Repository containing supplementary data and code for the paper "Risk- and Variance-Aware Electricity Pricing" by Robert Mieth, Jip Kim and Yury Dvorkin. If you use this code or its for academic purposes please cite this paper.
Instructions:
The optimization model was implemented by using JuMP and auxiliary packages in the Julia programming language. Additionally, we used Mosek 8.1.0.63 in our numerical experiments. Mosek is a commercial solver which must be installed and licensed. The solver was chosen for its specific features for second-order conic programming. For more information on solvers, see the JuMP documentation.

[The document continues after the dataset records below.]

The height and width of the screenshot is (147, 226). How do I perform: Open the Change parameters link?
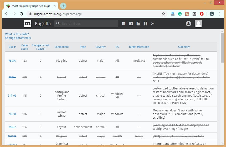[18, 38]
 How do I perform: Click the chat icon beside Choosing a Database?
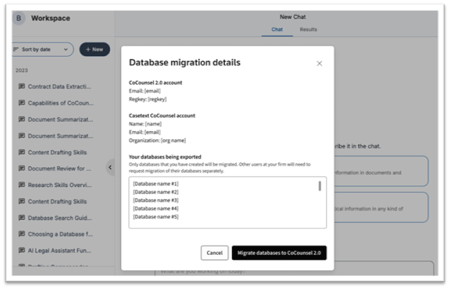tap(21, 234)
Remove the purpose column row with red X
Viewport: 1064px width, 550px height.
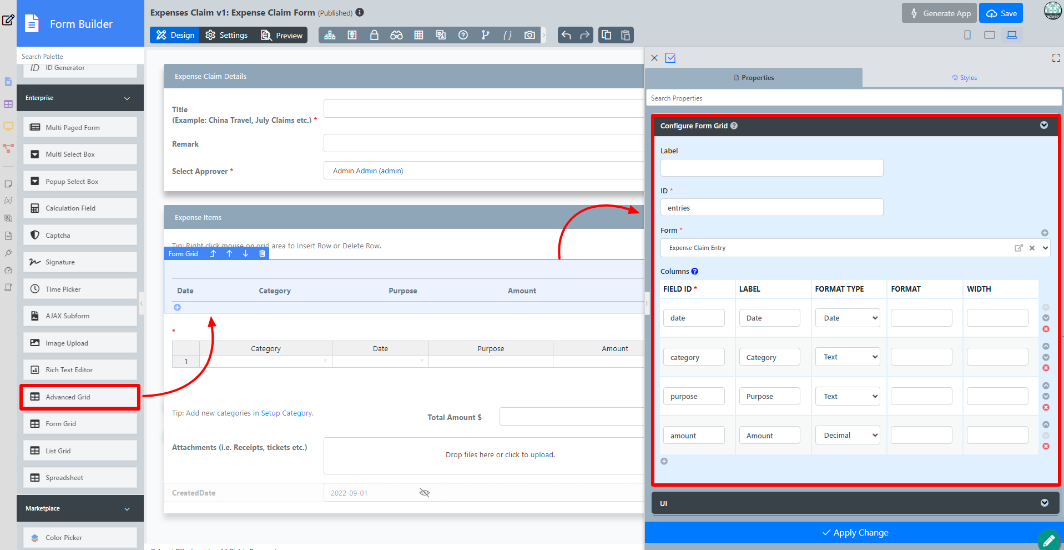click(x=1046, y=407)
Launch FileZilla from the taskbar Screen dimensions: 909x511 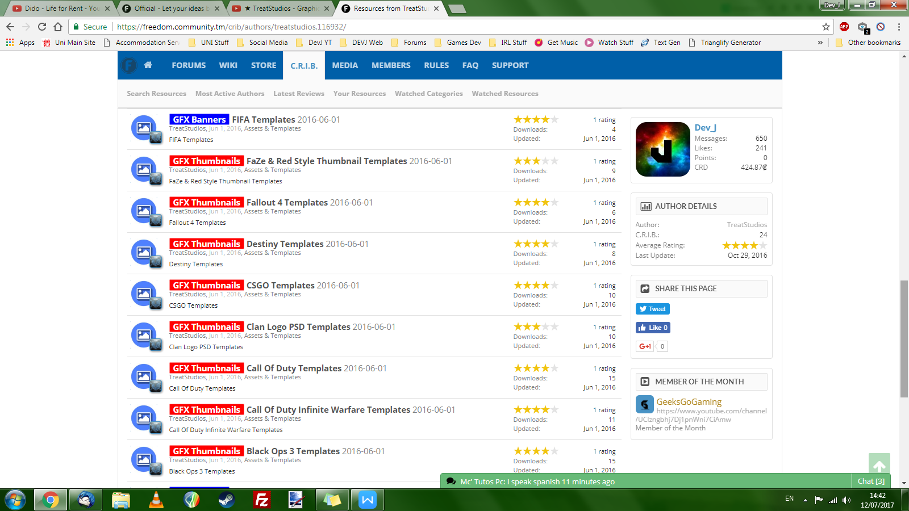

The experiments require Julia 1.1. All necessary packages and their respective versions are distributed in the Project.toml
file. The packages can be loaded in a new Julia environment directly via the Julia package manager IDE or running:
julia> import Pkg
julia> Pkg.activate(".")
julia> Pkg.instantiate()
Running the code:
All necessary functions are provided by the files src/model_definition.jl
, src/input.jl
, src/output.jl
and src/tools.jl
. All necessary data is provided in the casedata
folder.
An exemplary case study that showcases the model implementation is provided as a Jupyter Notebook uncertain_dlmp_case_study.ipynb
.
To run the notebook install the IJulia
package:
julia> Pkg.add("IJulia")
and then in your terminal:
jupyter notebook uncertain_dlmp_case_study.ipynb
More explanation on the model is given in the notebook.